Die Regierung hat sich verpflichtet, den Personenverkehr auf der Schiene zu verdoppeln und den Anteil des Güterverkehrs auf der Schiene bis 2030 auf 25 % zu erhöhen. Zu diesem Zweck will sie Milliarden Euro in die Modernisierung der Bahninfrastruktur stecken.

Das Projekt umfasst die Sanierung von Tausenden Kilometern Gleisen und Brücken, Bahnhöfen sowie veralteter Eisenbahnausrüstung wie Stellwerke und Weichen.

Im Juli startete die DB die erste Phase eines umfangreichen Sanierungsprojekts auf einer 70 Kilometer langen Strecke zwischen den Städten Frankfurt und Mannheim. „Die aktuelle Bundesregierung investiert mehr in das Schienennetz als ihre Vorgänger, aber nicht so viel, wie eigentlich nötig wäre, um das gesamte Netz zu modernisieren oder auszubauen“, kritisiert Kosok.

Nach Angaben der Koalition Pro Schiene betragen die deutschen Staatsausgaben für die Schieneninfrastruktur im Jahr 2023 nur 115 Euro pro Kopf, während die Nachbarländer Österreich (336 Euro) und die Schweiz (477 Euro) deutlich mehr pro Kopf investieren.

„Ab 2024 investiert das Land deutlich mehr in die Schieneninfrastruktur als in die Straßeninfrastruktur“, betont Wendling von der Allianz pro Schiene. „Da die Baukosten jedoch stark gestiegen sind, müssen wir auf jeden Fall weitere neue Bahnstrecken bauen, um die Kapazität des Netzes zu erhöhen.“

Ein Aufruf zu Strukturreformen

Ohne strukturelle Reformen und organisatorische Veränderungen sei an die Bewältigung der überlasteten Bahninfrastruktur nicht zu denken, allerdings fehle der Regierung eine „klare Strategie“, um die DB auf Wachstumskurs zu bringen.

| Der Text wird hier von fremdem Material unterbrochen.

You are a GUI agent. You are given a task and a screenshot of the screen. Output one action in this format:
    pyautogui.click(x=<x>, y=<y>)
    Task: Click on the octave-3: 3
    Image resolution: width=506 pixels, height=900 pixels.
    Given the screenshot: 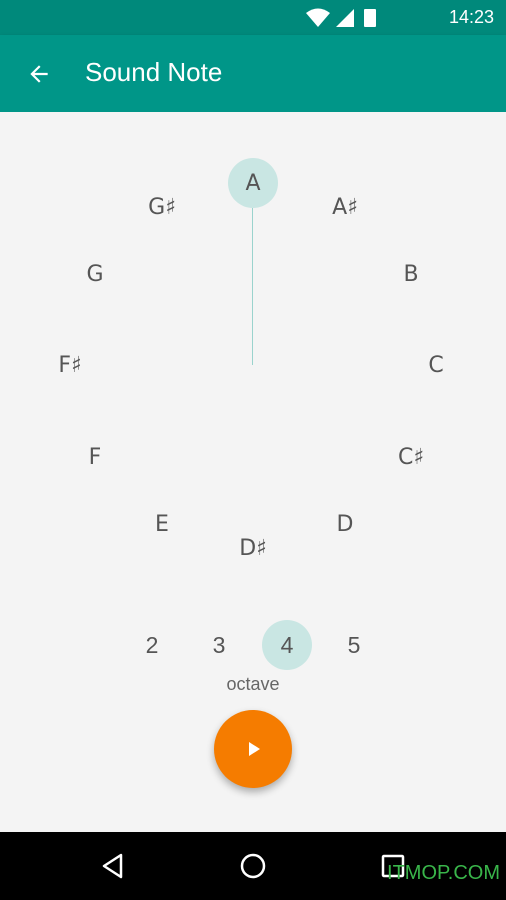 What is the action you would take?
    pyautogui.click(x=219, y=645)
    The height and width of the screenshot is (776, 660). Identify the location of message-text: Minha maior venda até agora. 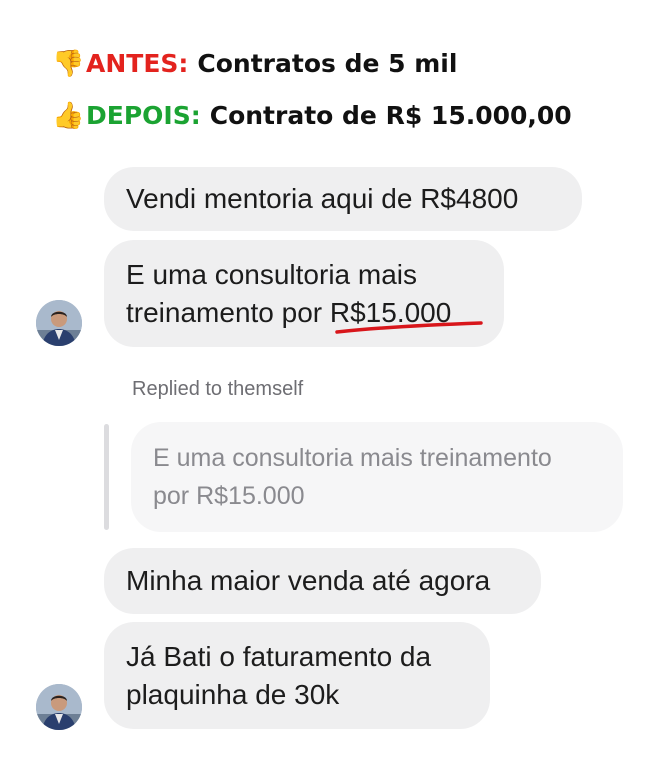
(308, 580).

Im Gegensatz zu Nachbarländern wie der Schweiz hat es Deutschland jahrzehntelang versäumt, klare und konsistente Richtlinien zur Verbesserung des Schienenverkehrs umzusetzen, bemerkt Agora-Mitarbeiter Vergerswende.

Die DB ist zu 100 % im Staatsbesitz, wird aber als Privatunternehmen geführt. „Das Unternehmen hat eine völlig fehlerhafte und komplexe Struktur – es ist ein Hybridmodell, einerseits ein Unternehmen des öffentlichen Sektors und andererseits in einem sehr wettbewerbsintensiven Marktumfeld tätig“, erklärt Nee.

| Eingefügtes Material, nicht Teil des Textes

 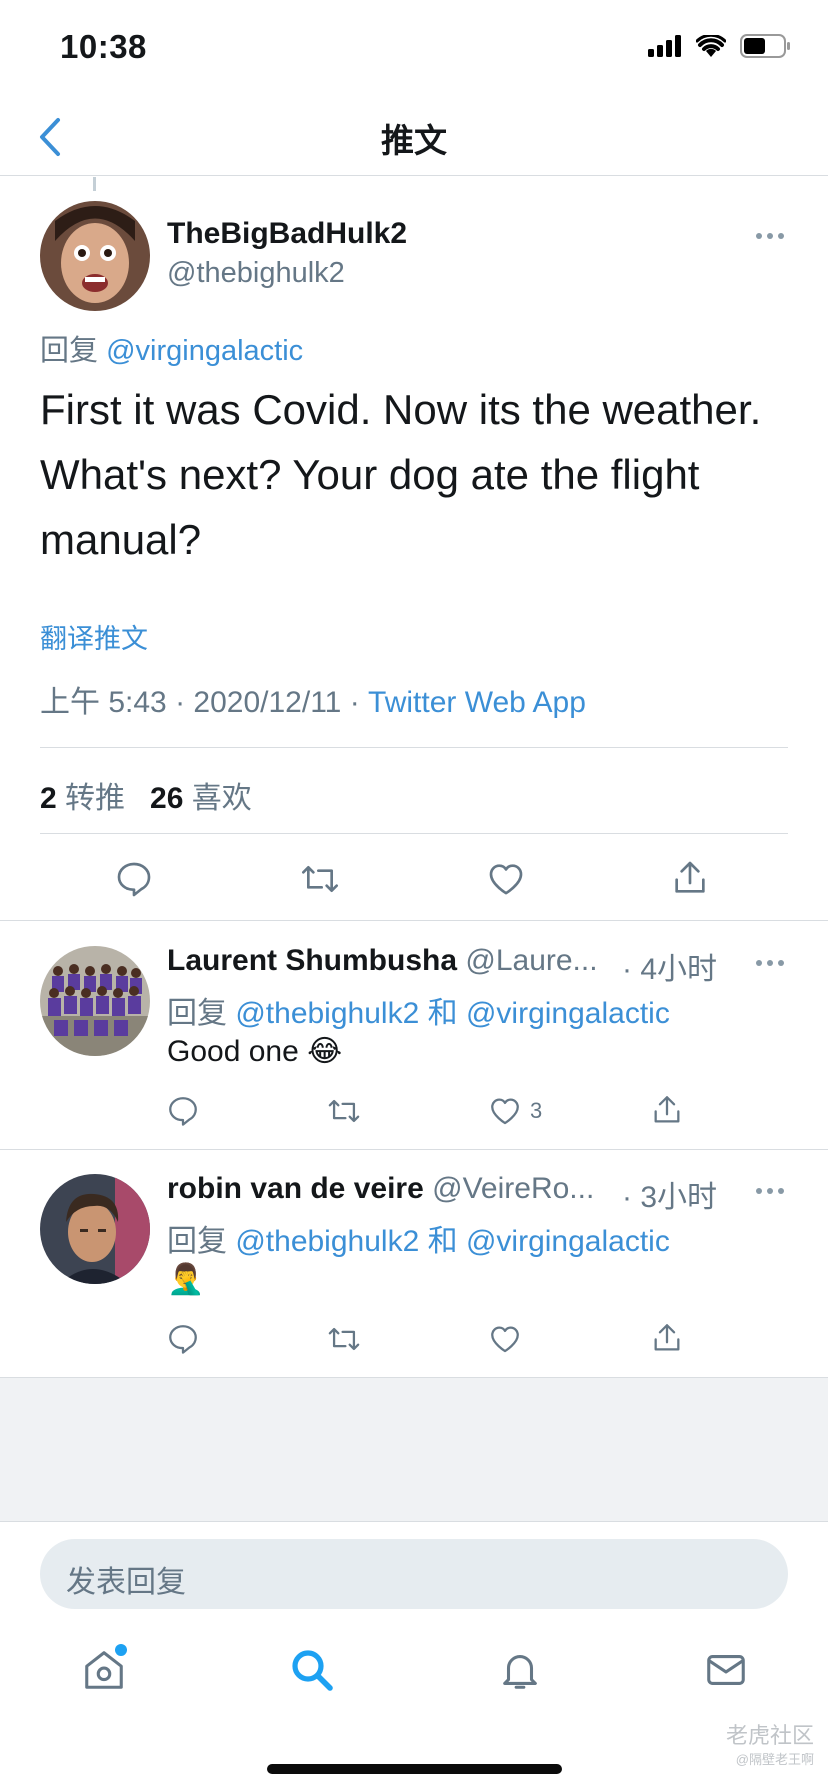 I want to click on like-stat: 26 喜欢, so click(x=201, y=798).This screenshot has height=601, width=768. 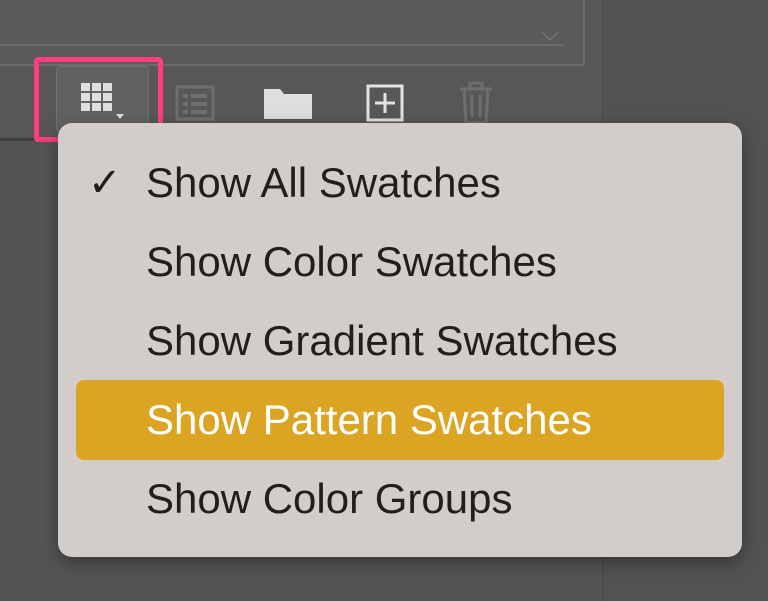 What do you see at coordinates (369, 420) in the screenshot?
I see `menu-item-label: Show Pattern Swatches` at bounding box center [369, 420].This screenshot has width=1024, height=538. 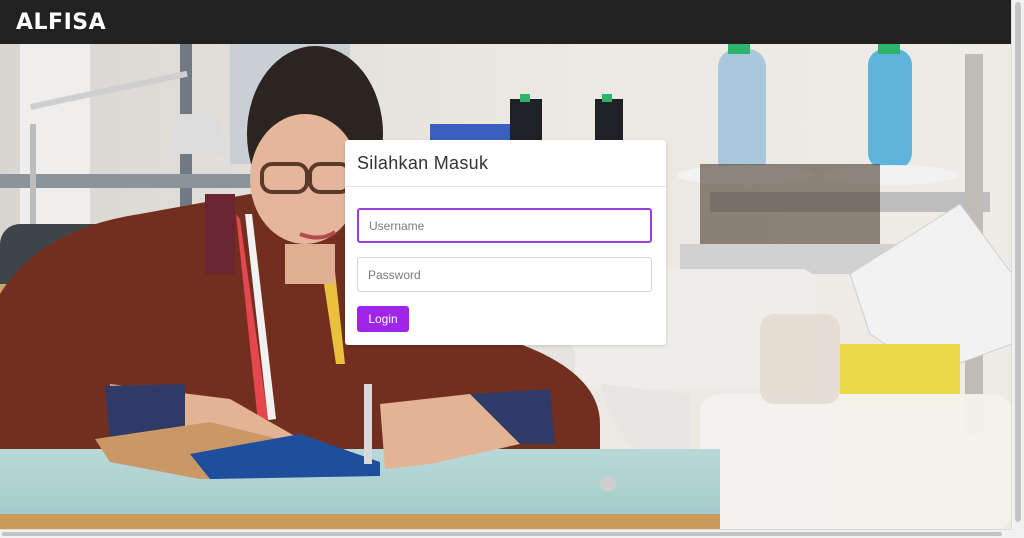 What do you see at coordinates (383, 319) in the screenshot?
I see `login-button: Login` at bounding box center [383, 319].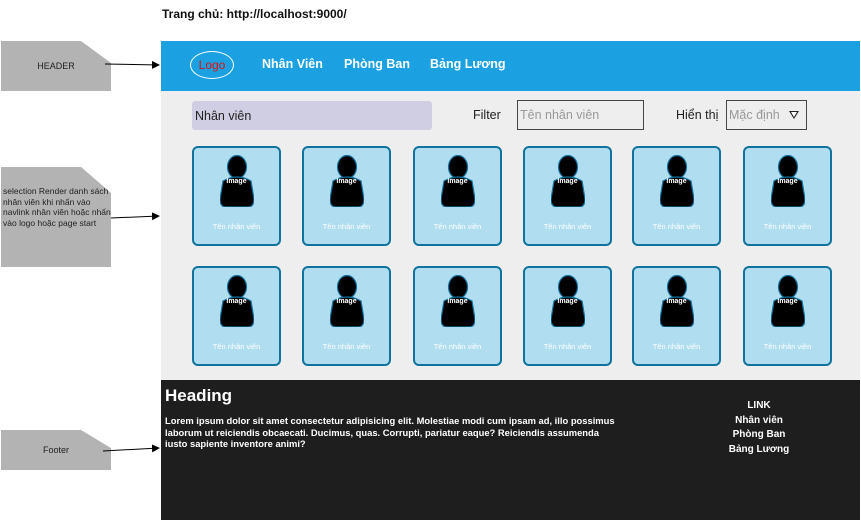  What do you see at coordinates (698, 115) in the screenshot?
I see `display-label: Hiển thị` at bounding box center [698, 115].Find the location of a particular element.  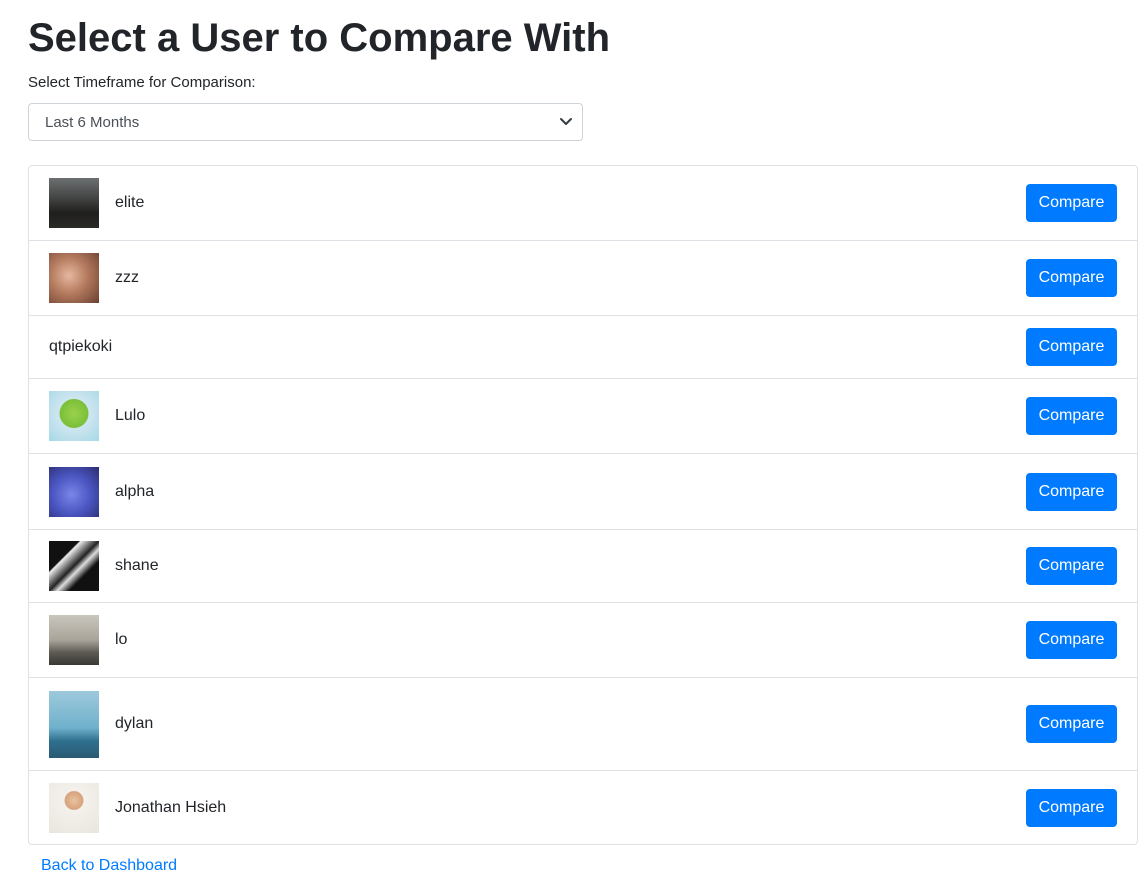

Um die Koordinierung und Effizienz zu verbessern, schlug er vor, die duale öffentlich-private Struktur der DB zu beseitigen und ein stärker integriertes Eisenbahnunternehmen zu schaffen: „Eine gute Eisenbahn ist eine integrierte Eisenbahn, bei der das Netz und der Betrieb zusammenkommen. Es sollte keine Trennung zwischen ihnen geben. Führen Sie als.“ Einheit“, sagte WZB Mobility. Der Experte betont.

Was wird langfristig benötigt?

Experten betonen, dass auch langfristige Planung und politischer Wille erforderlich seien. „Eine zukunftsfähige Bahninfrastruktur ist auf jeden Fall ein Marathon und kein Sprint. Das können wir nur mit einer engagierten Regierung und einer verlässlichen Finanzierung über viele Jahre hinweg schaffen“, sagt Wendling.

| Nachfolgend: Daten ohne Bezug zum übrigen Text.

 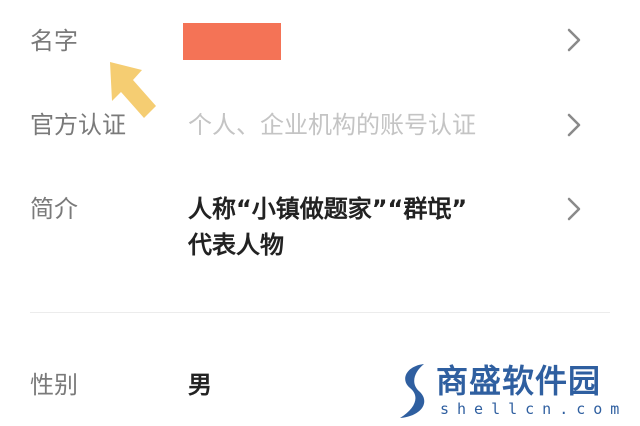 I want to click on intro-line-1: 人称“小镇做题家”“群氓”, so click(x=328, y=209).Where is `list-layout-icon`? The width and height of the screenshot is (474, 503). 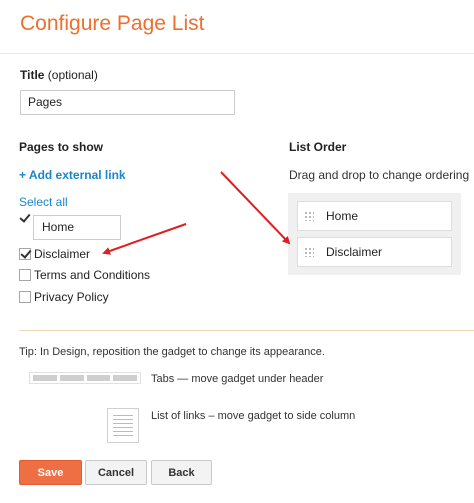 list-layout-icon is located at coordinates (123, 426).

Da es sich bei der Eisenbahn um komplexe, groß angelegte Infrastrukturen handele, bedürfe es einer langfristigen Planung und eines politischen Engagements, betont Kozosk: „Wenn wir uns heute für eine konkrete Strategie entscheiden, müssen wir diese jahrelang durchhalten, um wirklich von den Vorteilen zu profitieren.“

„Künftige Regierungen sollten sich auch stärker im Schienenverkehr engagieren, mehr investieren, Strukturreformen umsetzen und die gesamte Finanzstruktur der Verkehrswirtschaft reformieren und klimaschädliche Subventionen schrittweise abschaffen“, fasst der Experte zusammen.